AMERICANA, AND OTHER POEMS
By John Updike
Not all poetry is difficult. One of the biggest trends in contemporary
poetry, for example, has been the rise of anecdotal poetry that speaks in plain
language about everyday occurrences. It usually presents a slice of life rounded
off with a metaphor (this is poetry, after all) that comes in at the end like a
punch line. We might call it observational poetry, composed in the spirit of a
Seinfeld monologue, but usually not as funny.
The first poem in John Updike’s new collection, Americana is
sub-titled "Poem Begun on Thursday, October 14, 1993, at O’Hare Airport,
Terminal 3, around Six O’Clock P.M." Yes, this is the world of the
quotidian. All of the poems in the first section of the book are connected in
some way with air travel, but the poetry only gets off the ground in a
scattering of images, like the sky above New York City resembling "the unfilled spaces of a crossword puzzle." In addition,
there are some surprisingly angry and misanthropic riffs on topics such as
overhead racks ("Like slats of a chicken coop/ overrunning with dung")

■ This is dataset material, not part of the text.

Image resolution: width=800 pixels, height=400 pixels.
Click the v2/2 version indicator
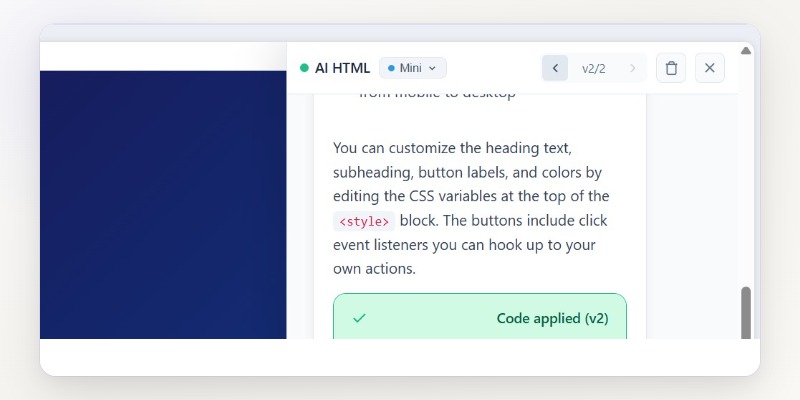click(594, 68)
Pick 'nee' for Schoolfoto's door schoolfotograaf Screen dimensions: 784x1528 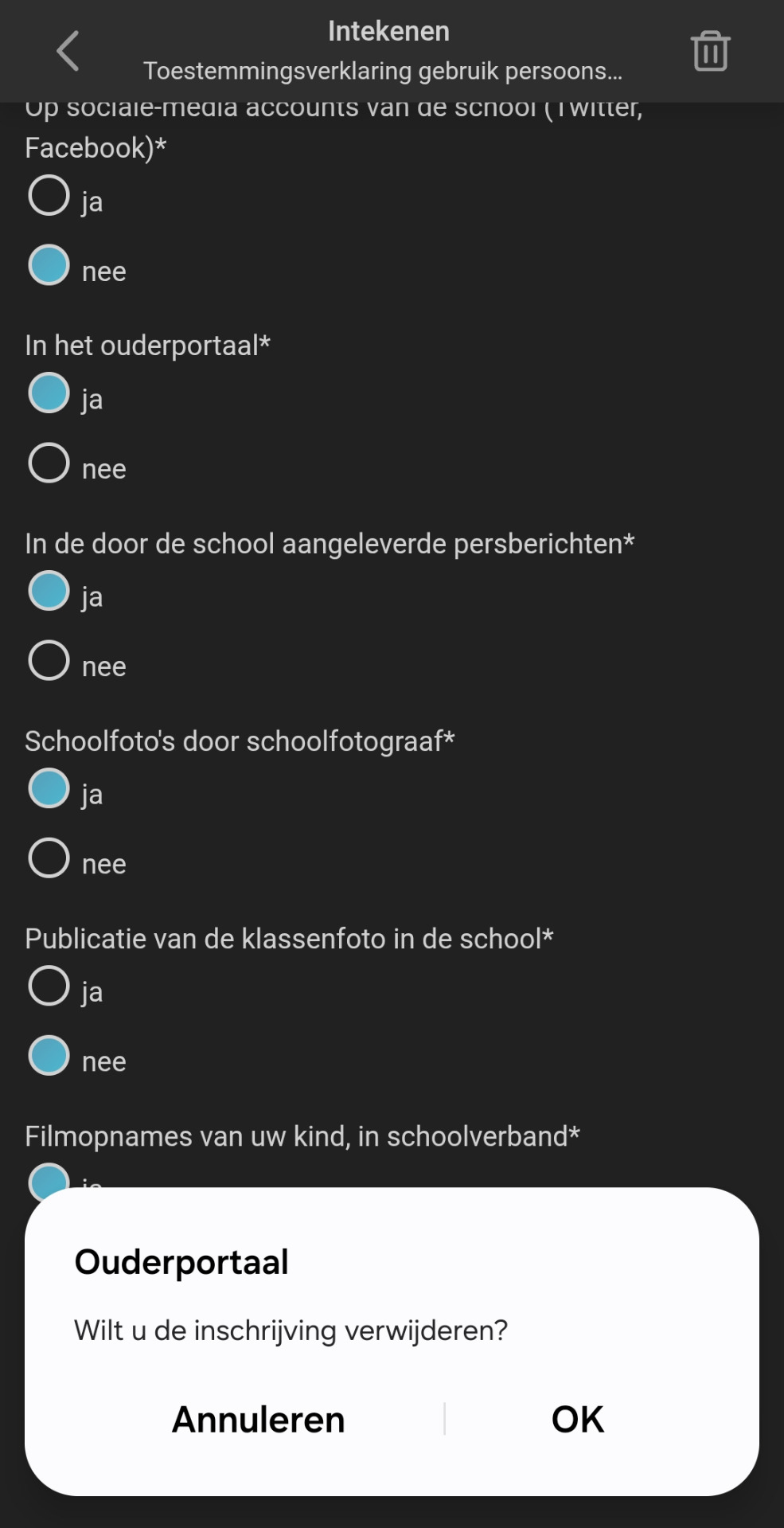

and foreign passengers who look like they might be terrorists. You don’t have
to listen hard to hear Seinfeld’s voice in the background: "What is it
with overhead racks? Don’t you just hate them? And who are these foreigners
anyway? Where are they from?"
To be fair, John Updike has been doing this kind of thing for a lot longer
than Jerry Seinfeld. His novels have always had an eye for the mundane details
of modern life and a sense that these little things really mean a lot. But in
his poetry the narrowness of this focus becomes magnified to an unnerving and
unpleasant degree. We see Updike scratching a skin cancer on his hand in
"One Tough Keratosis" and getting nicked on the finger by the page of
a book in "A Wound Posthumously Inflicted." We may well wonder if a
poet so engrossed by picking a scab and getting a paper cut isn’t wasting our
time.
One might also get the impression that Updike is more comfortable writing in
prose. While he makes extensive use of the notoriously difficult sonnet form
throughout this collection, his casual voice has little music in it.

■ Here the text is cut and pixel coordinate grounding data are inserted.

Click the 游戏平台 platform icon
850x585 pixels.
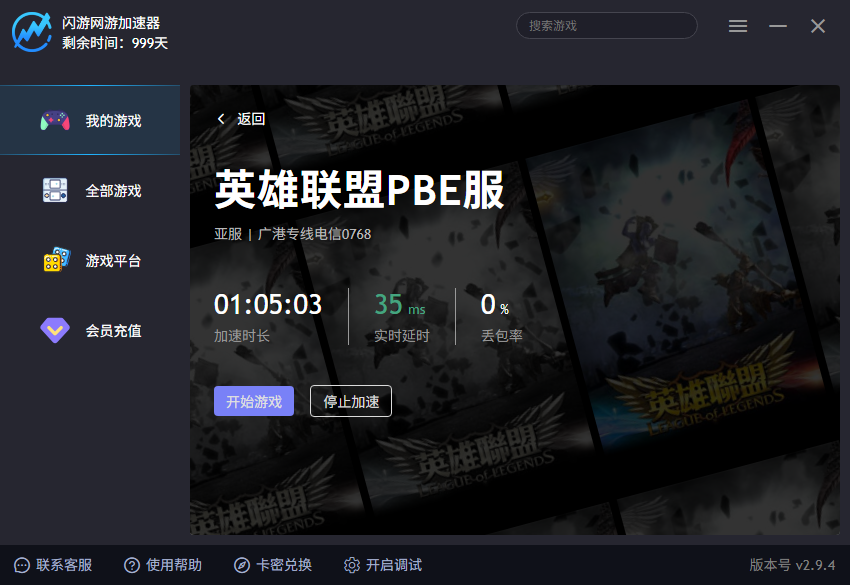click(x=56, y=260)
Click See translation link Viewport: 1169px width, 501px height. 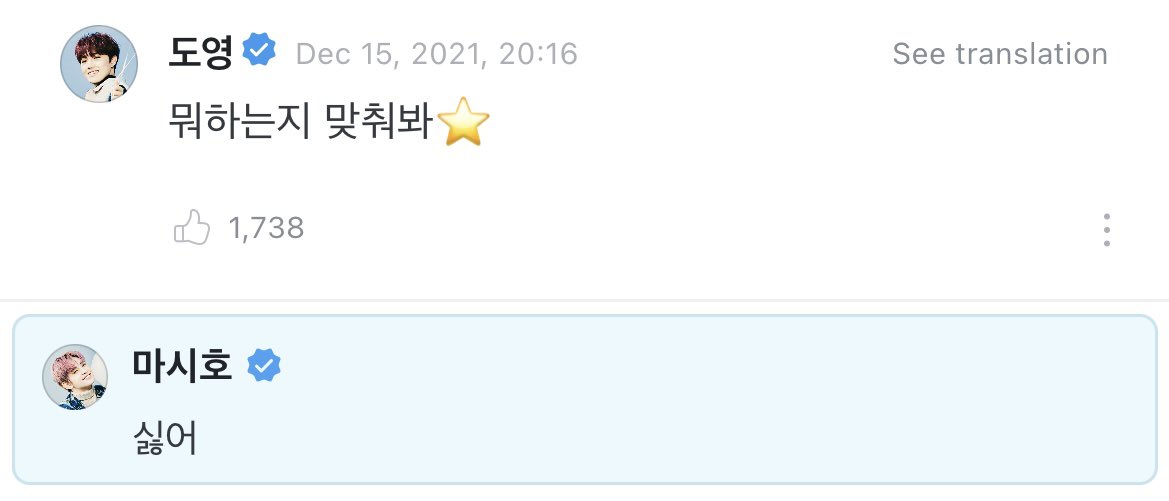[1000, 54]
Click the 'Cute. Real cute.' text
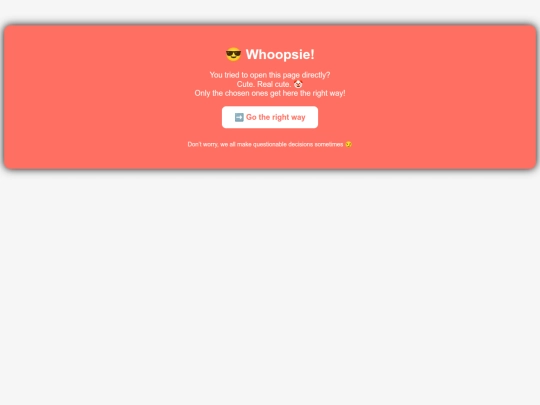 264,84
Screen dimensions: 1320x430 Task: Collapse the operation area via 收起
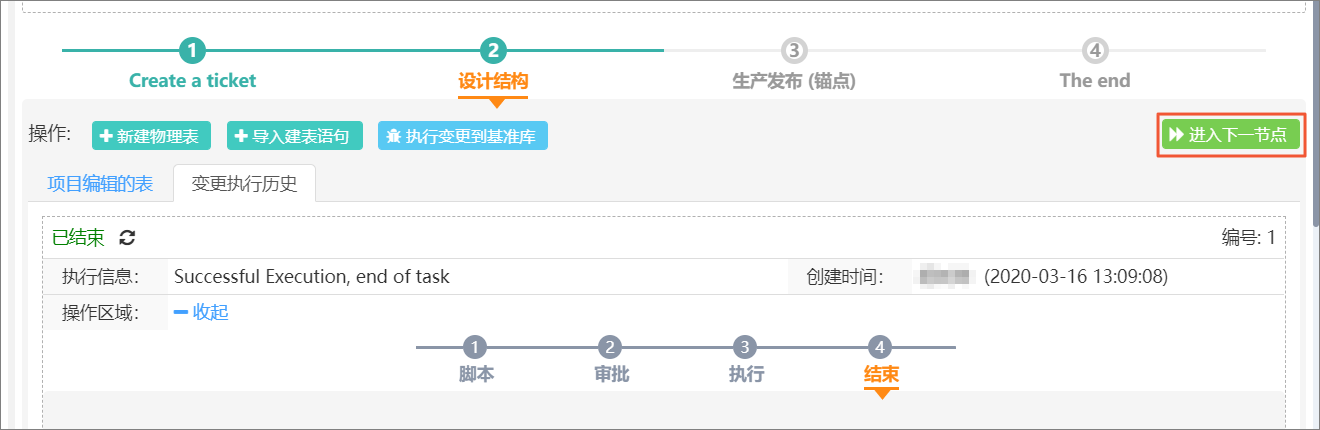201,312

Take the following example: "How many of us still remember when Picasso’s
Girl Before a Mirror hung at the turning of the stairs in the
pre-expansion Museum of Modern Art?" Few people if they were asked this
question would think they were hearing poetry, but in fact this is the beginning
of the poem "Before the Mirror." It appears on the page as:
How many of us still remember
when Picasso’s Girl Before a Mirror hung
at the turning of the stairs in the pre-
expansion Museum of Modern Art?
Finally, something has to be said about the promotional blurb on the
dustjacket, which tells us that Americana contains "sixty-two poems,
three of them of considerable length." According to my calculations, the
three longest poems in the collection are six, five and three pages. In other
words, for a poem to be of "considerable length" it now only has to be
three pages long.
With its narrowing focus on personal trivialities and strict obedience to Poe’s
dictum that a long poem is a contradiction in terms, one has the sense that
poetry isn’t dying so much as it is shrinking away to nothing. Is the dried
scab of Updike’s keratosis, once it has finally fallen from his hand, meant to
be a symbol of the fate of poetry? We may wonder:
Fighting down
an urge to slip it in my jacket pocket
to save among my other souvenirs,
or else to pop it in my mouth and give
those cells another chance, I dropped it to
the dirty taxi floor, to join Manhattan’s
unfathomable trafficking of dust.
Neither a relic nor a souvenir, certainly no longer part of an oral
tradition, poetry has simply become an unnecessary part of ourselves.